La niñez de Luisa Flores Vicente, como toda su existencia, estuvo salpicada de grandes tragedias que fueron marcando su carácter y forjando un espíritu de lucha y supervivencia que le permitió salir adelante en las situaciones más comprometidas. Tenía seis años cuando un accidente estuvo a punto de costarle la vida. Una noche, al intentar coger el quinqué de la repisa de la cocina, se echó el gas encima y salió ardiendo, sufriendo graves quemaduras en las manos y en  la cara, de las que necesitó un año para recuperarse.



En otra ocasión, estando su madre embarazada del último hijo, ésta tuvo la desgracia de enfermar con las payuelas y morir. El padre se quedó al cargo de la familia, pero un año después, contrajo la silicosis y también falleció. En 1896, con doce años recién cumplidos, Luisa Flores Vicente se quedó sin padres y en una situación económica extrema que destrozó su hogar.



La familia se repartió a los niños y Luisa se vino a Almería, a la calle de La Almedina, bajo la tutela de su tía Paca, con la que vivió los años más grises de su  larga vida. Siendo ya adolescente aprendió a atender en los partos y se hizo comadrona de vocación, aunque sin poder ejercer porque en aquellos tiempos, los primeros años del siglo pasado, las mujeres solteras no podían trabajar de matronas. 

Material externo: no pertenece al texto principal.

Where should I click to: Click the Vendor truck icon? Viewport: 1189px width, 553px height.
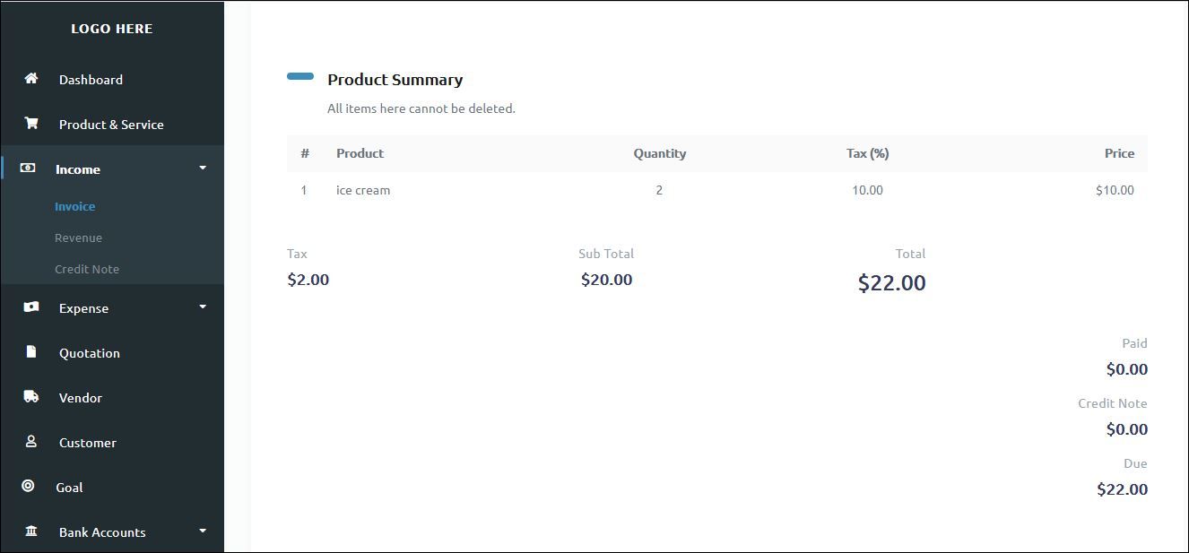[x=31, y=397]
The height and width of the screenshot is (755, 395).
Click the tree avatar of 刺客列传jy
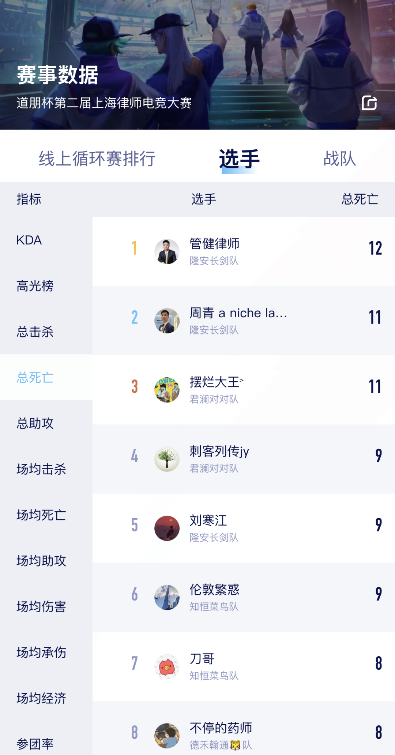(167, 458)
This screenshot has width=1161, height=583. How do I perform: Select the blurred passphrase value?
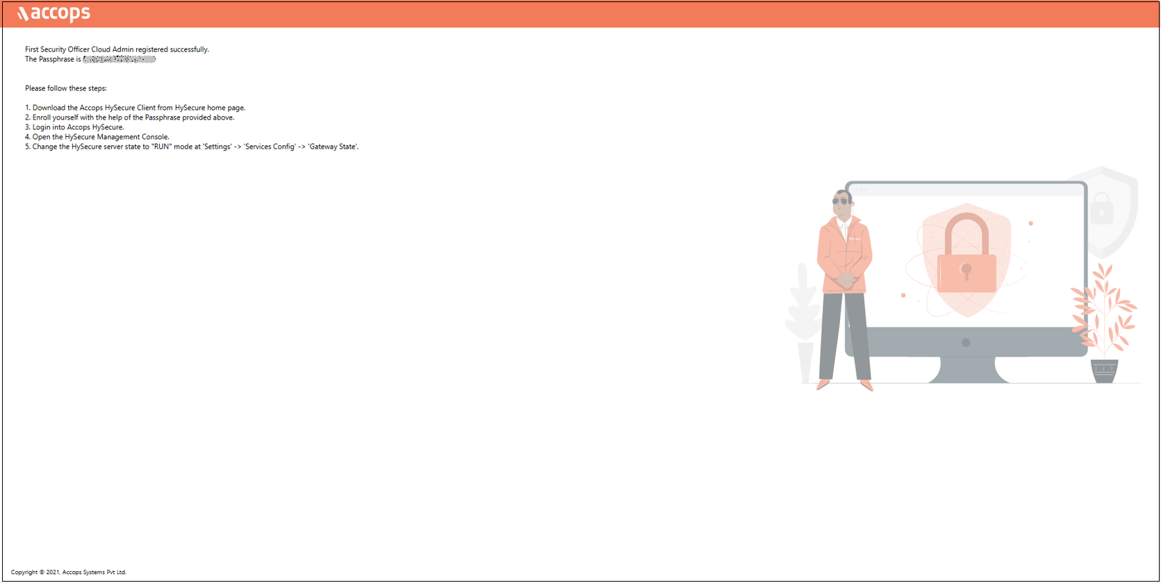point(119,60)
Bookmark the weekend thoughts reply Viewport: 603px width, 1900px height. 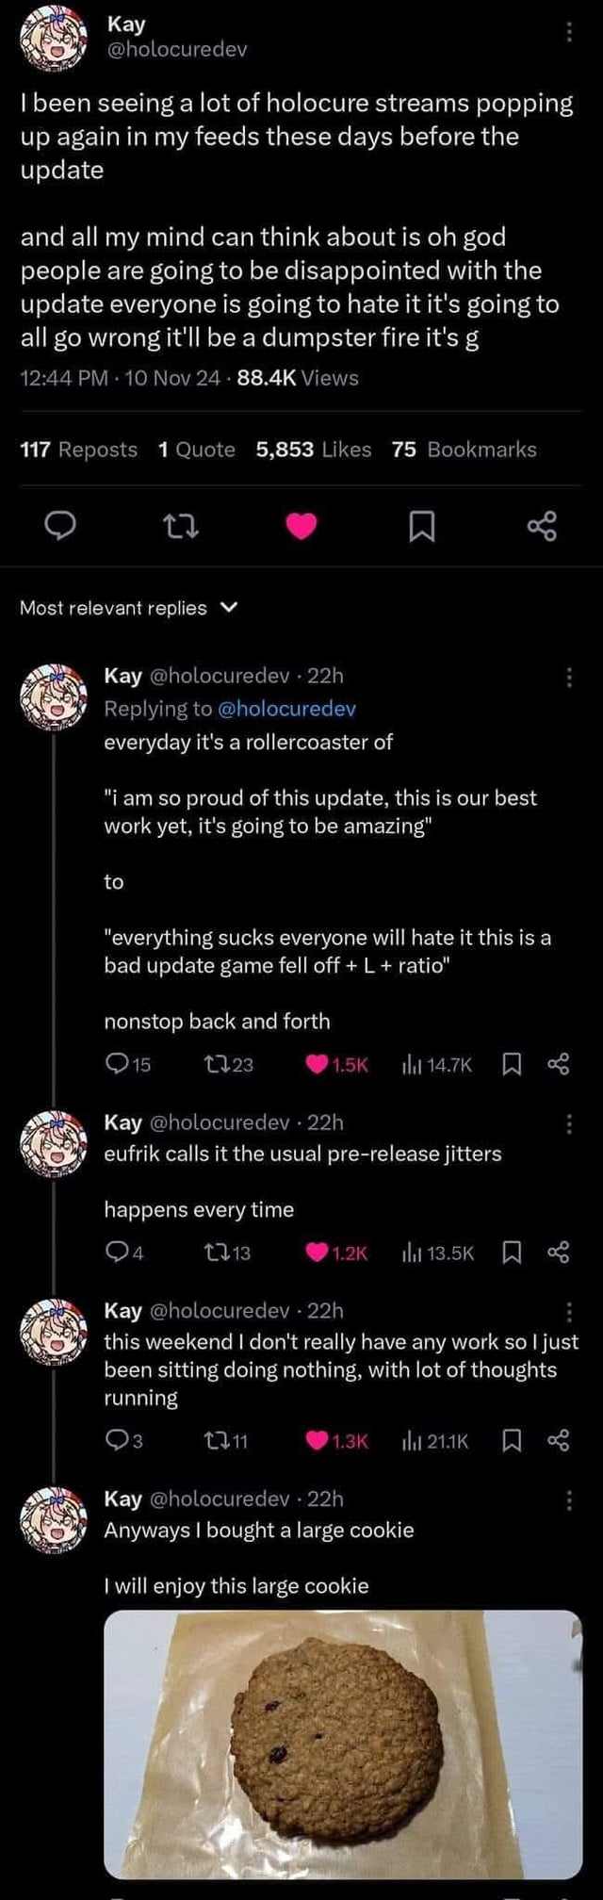[512, 1440]
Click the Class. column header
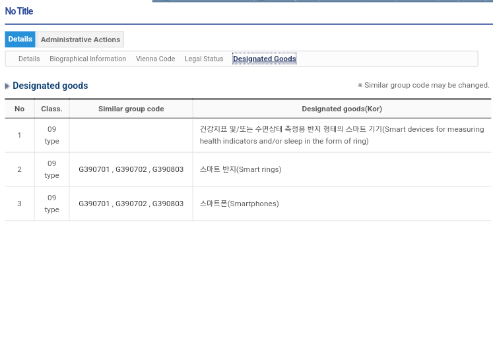Screen dimensions: 493x361 tap(51, 109)
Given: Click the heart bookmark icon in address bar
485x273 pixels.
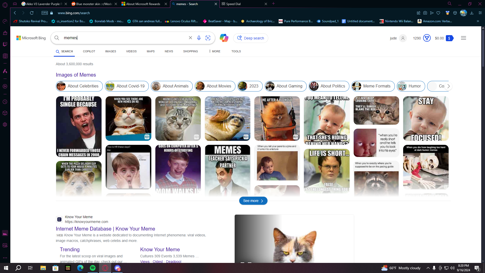Looking at the screenshot, I should (x=438, y=13).
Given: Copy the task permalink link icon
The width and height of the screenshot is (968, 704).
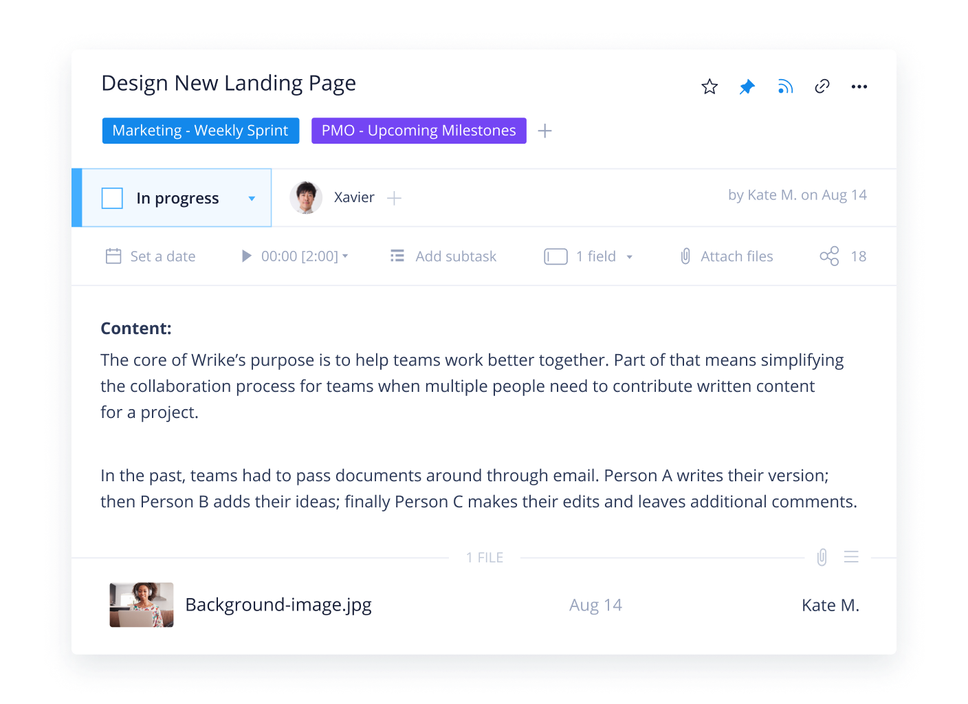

Por mediación de una amiga que era enfermera y de uno de los médicos del Hospital, hicieron un apaño para que la joven Luisa se casara con un veterano practicante del centro que se había quedado viudo. El matrimonio le permitió cumplir sus dos grandes sueños: tener un hijo y entrar en la plantilla de comadronas del Hospital Provincial, donde estuvo durante medio siglo, hasta el día de su jubilación.

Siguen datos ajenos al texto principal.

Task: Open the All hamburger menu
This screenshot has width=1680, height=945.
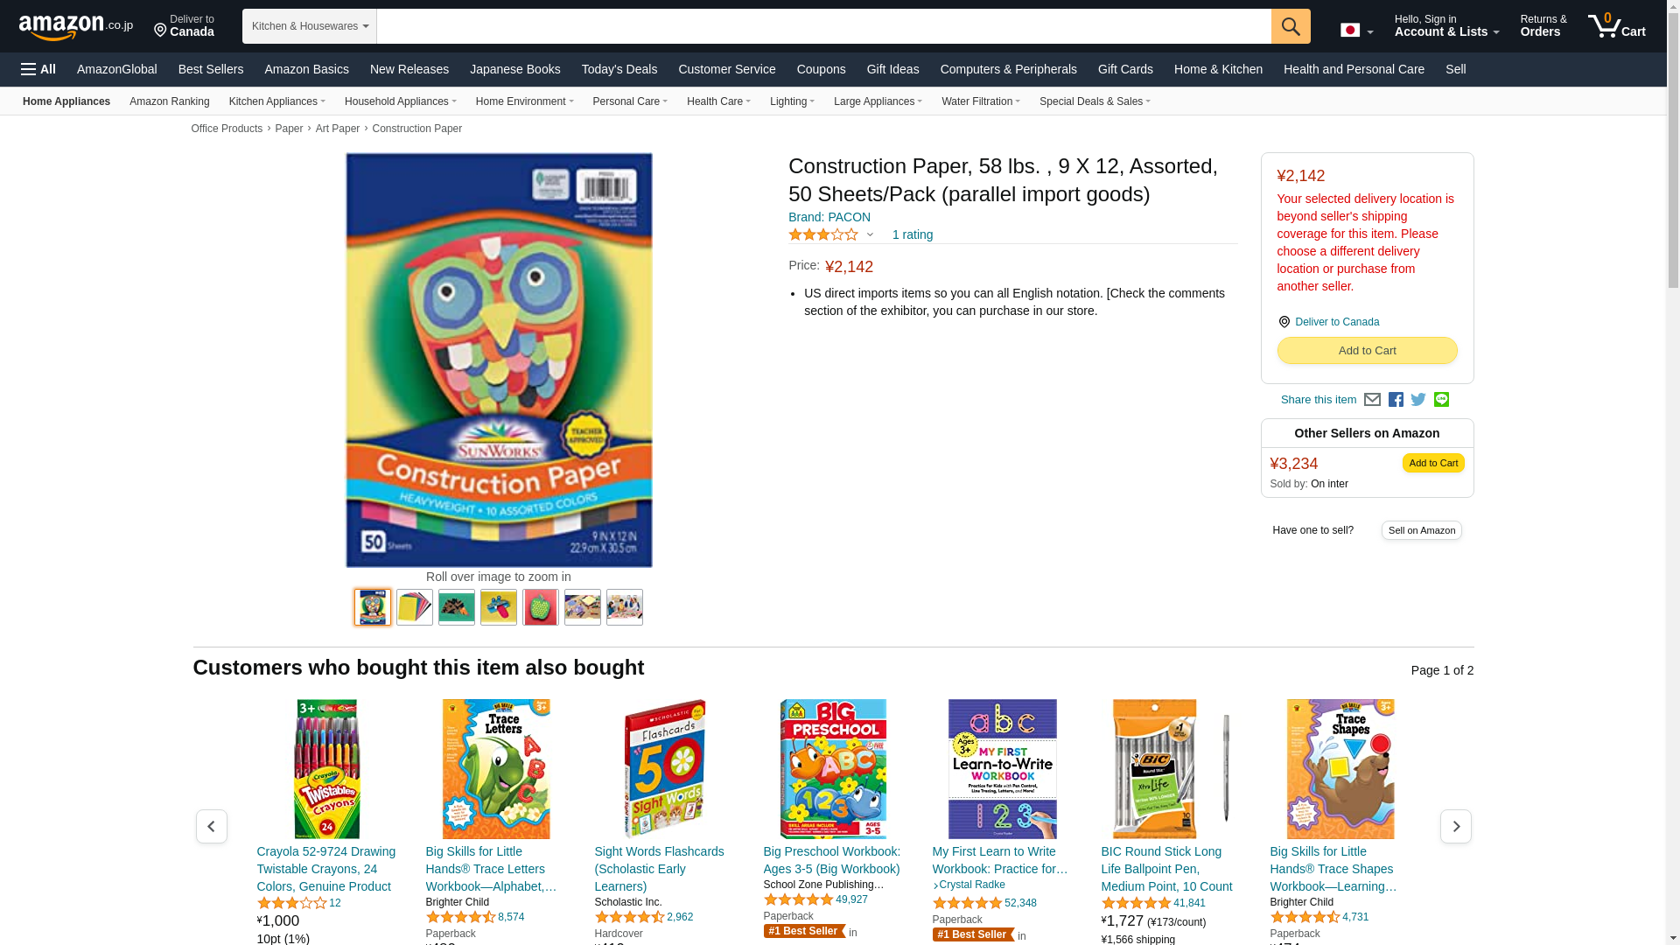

Luisa Flores, que enviudó a los  pocos años de casarse, llegó a ser una de las comadronas más prestigiosas de la ciudad. En los años veinte y treinta no paraba de trabajar. Atendía los partos en la sala de tocoginecología y además asistía a las embarazadas de forma particular. Tenía diez familias fijas, entre ellas, la del general Andrés Saliquet Zumeta, que vivía en Fiñana. Cada vez que su mujer iba a dar a luz, mandaba un coche a la casa de doña Luisa para recogerla, y se podía pasar varias  semanas fuera mientras llegaba la hora del parto.

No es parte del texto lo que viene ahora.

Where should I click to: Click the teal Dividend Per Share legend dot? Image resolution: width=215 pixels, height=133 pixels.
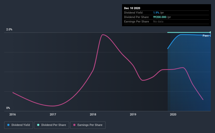[x=38, y=125]
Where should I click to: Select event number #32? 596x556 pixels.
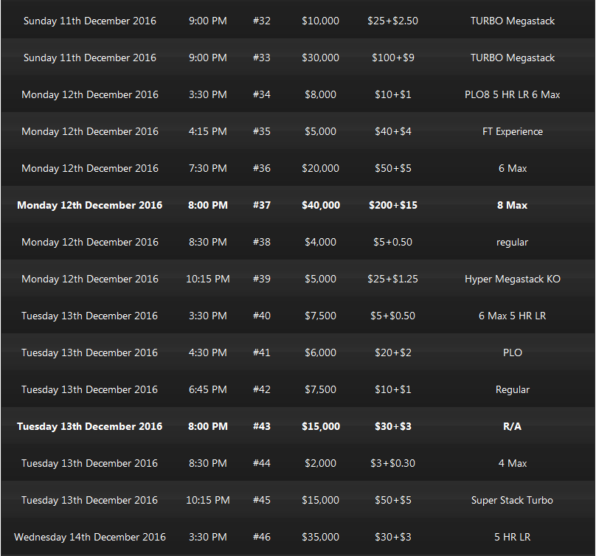pos(262,21)
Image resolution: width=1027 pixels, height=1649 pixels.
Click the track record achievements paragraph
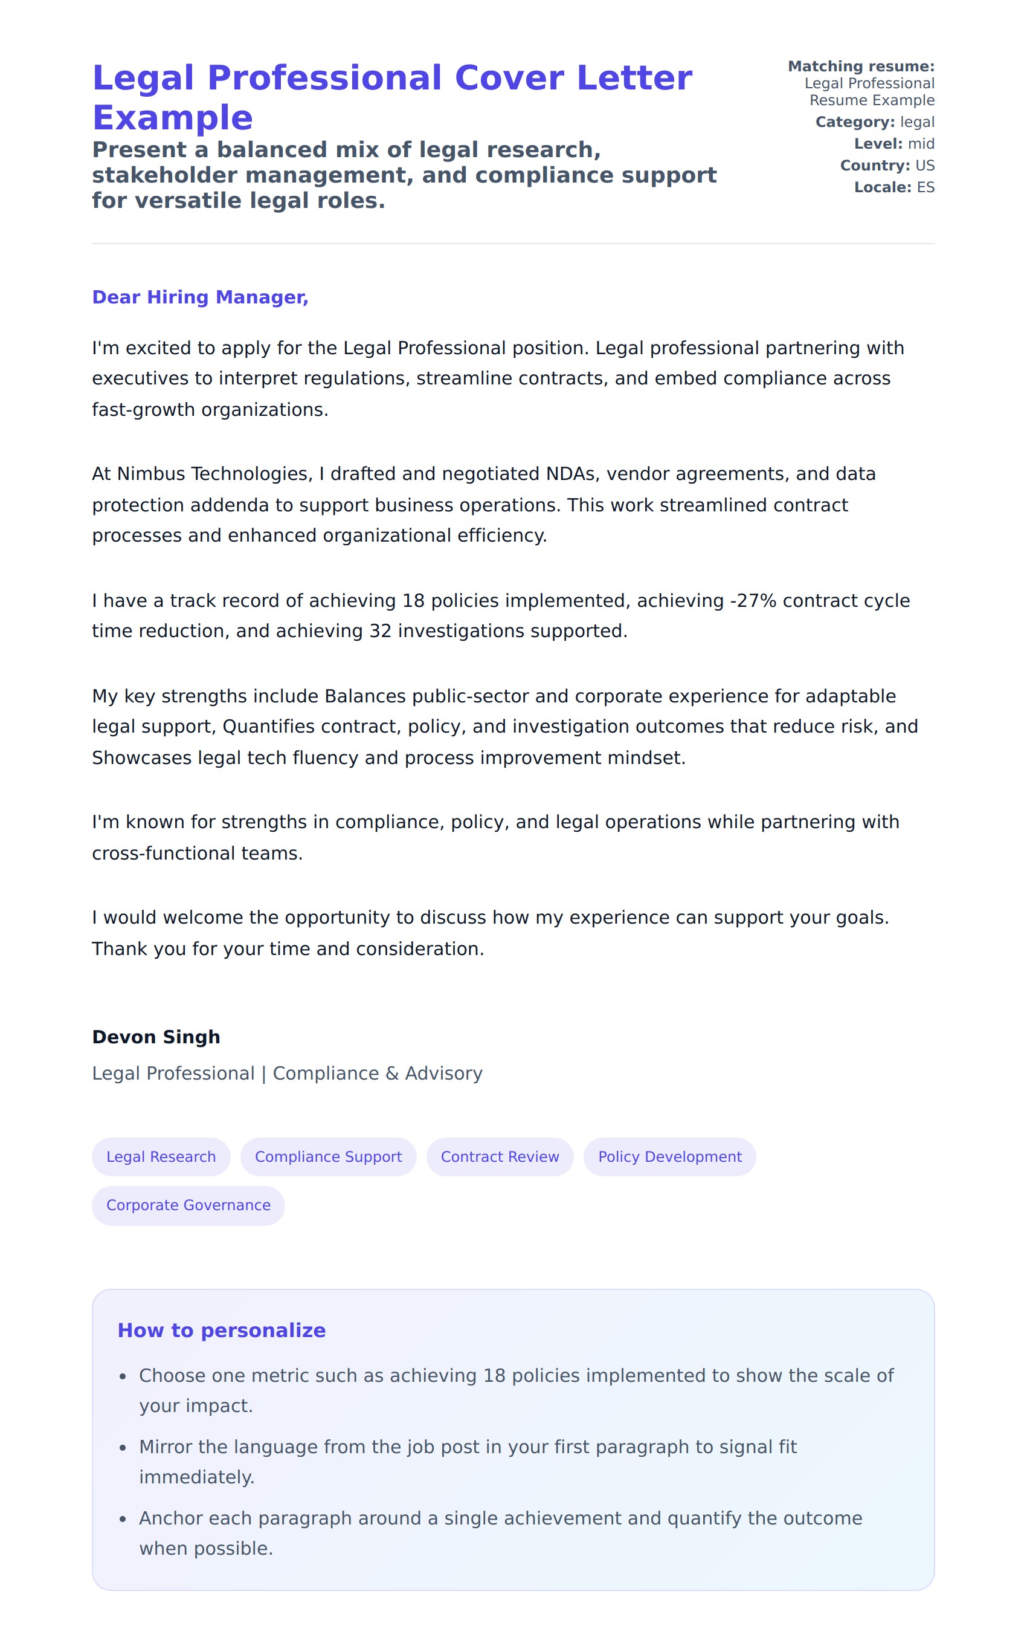[x=501, y=616]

No era un oficio fácil en aquellos tiempos. Las comadronas tenían que desdoblarse y en muchas ocasiones asumir las responsabilidades de un médico cuando éste no llegaba a tiempo. La mortalidad estaba a la orden del día, no solo la de los recién nacidos que no lograban sobrevivir a las primeras horas del parto, sino también la mortalidad de las madres que morían víctimas de alguna complicación.



La guerra civil le destrozó la vida, ya que fue expulsada del Hospital por su conocida vida religiosa; Luisa era Terciaria Dominica y estuvo acusada de beata y de haber escondido a varios frailes en su casa en los días de mayor persecución, acusación basada en hechos reales. Más de una vez, fueron a buscarla durante la madrugada para detenerla, salvándose siempre por la intervención del vecino del piso de arriba que era un conocido militante republicano que supo proteger a las mujer en las situaciones más delicadas.


A pesar de quedarse sin plaza en el Hospital, ella siguió trabajando de casa en casa y ni en los días más negros de la guerra llegó a faltarle el trabajo. Un día fue requerida por un miembro importante del comité revolucionario de Almería, que tenía a su esposa a punto de dar a luz en un parto que se presentaba muy complicado. Fueron a llamarla de noche, cuando dormía; la comadrona se  colocó el mantón y se fue con el cliente a su casa recorriendo a escondidas las calles oscuras y solitarias. 


Tras varios días de parto, consiguió traer al mundo a una niña sin que ni la madre ni la recién nacida sufrieran ningún percance. En agradecimiento, el militante rojo le dijo: “Doña Luisa, ve esta niña que acaba de nacer, pues ella la va a librar de que se vuelvan a meter con usted”


Desde entonces no volvieron a acosarla y para que su seguridad fuera completa, llevó escondido en la cintura un revólver que el militar le había dado para que lo llevara encima cuando tuviera que salir de noche por las solitarias calles de Almería.


En los últimos meses de la guerra la comadrona regresó al Hospital, pero no por asuntos de trabajo, sino por culpa del maldito tifus, que la tuvo dos meses al borde de la muerte, pero que no pudo doblegar su poderosa naturaleza.